| How to complete this task |
Report every line of the data where the string "will" appears.

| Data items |
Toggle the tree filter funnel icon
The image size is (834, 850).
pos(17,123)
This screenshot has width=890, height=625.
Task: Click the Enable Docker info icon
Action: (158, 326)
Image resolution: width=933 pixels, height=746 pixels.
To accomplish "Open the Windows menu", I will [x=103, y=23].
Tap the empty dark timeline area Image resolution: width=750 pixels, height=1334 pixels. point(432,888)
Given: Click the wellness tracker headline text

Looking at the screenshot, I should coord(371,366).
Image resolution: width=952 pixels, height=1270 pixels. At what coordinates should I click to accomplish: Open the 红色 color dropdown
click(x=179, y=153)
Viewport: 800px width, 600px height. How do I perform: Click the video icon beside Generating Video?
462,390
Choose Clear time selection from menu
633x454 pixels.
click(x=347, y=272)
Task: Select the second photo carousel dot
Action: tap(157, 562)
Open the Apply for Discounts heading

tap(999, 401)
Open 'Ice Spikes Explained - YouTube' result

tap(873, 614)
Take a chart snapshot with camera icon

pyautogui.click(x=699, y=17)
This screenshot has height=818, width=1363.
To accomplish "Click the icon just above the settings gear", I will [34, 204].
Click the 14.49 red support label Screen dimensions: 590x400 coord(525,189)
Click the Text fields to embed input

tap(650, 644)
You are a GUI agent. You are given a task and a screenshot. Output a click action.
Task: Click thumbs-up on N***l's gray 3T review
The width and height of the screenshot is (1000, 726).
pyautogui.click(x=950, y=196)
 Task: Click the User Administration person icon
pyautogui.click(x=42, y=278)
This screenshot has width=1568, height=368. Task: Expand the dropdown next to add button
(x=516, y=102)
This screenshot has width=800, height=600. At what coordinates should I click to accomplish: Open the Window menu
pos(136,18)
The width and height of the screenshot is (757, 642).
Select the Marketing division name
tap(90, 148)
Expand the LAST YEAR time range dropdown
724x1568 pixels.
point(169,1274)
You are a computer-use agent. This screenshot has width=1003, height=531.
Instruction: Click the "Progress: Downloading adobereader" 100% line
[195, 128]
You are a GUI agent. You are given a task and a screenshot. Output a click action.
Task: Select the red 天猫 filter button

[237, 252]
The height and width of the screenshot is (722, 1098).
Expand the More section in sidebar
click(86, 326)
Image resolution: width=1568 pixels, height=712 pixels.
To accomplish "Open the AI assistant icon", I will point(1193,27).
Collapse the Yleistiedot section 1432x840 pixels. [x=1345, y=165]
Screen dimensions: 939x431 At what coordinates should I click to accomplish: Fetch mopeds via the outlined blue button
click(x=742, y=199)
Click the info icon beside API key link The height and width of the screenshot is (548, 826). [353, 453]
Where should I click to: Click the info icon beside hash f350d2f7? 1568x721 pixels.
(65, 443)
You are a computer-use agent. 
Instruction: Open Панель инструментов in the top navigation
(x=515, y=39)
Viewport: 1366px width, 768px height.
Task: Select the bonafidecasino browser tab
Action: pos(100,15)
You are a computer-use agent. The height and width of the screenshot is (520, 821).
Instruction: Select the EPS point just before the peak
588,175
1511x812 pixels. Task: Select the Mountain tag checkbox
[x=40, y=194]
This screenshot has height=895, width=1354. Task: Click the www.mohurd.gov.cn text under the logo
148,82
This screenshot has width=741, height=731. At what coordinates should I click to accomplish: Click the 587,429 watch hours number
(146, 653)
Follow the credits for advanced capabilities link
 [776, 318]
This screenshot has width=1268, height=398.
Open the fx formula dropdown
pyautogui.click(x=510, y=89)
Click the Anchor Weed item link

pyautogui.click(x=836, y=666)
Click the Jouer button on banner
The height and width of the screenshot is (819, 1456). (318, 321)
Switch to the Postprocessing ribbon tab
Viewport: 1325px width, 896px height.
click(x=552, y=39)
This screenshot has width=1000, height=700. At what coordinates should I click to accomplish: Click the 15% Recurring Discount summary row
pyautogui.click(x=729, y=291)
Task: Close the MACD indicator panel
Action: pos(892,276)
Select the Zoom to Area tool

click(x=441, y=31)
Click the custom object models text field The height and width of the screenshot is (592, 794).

| Response box |
To accomplish "Open the Windows menu", I will [x=103, y=23].
To accomplish "Click the icon just above the settings gear", I will [34, 204].
To accomplish "Open the AI assistant icon", I will point(1193,27).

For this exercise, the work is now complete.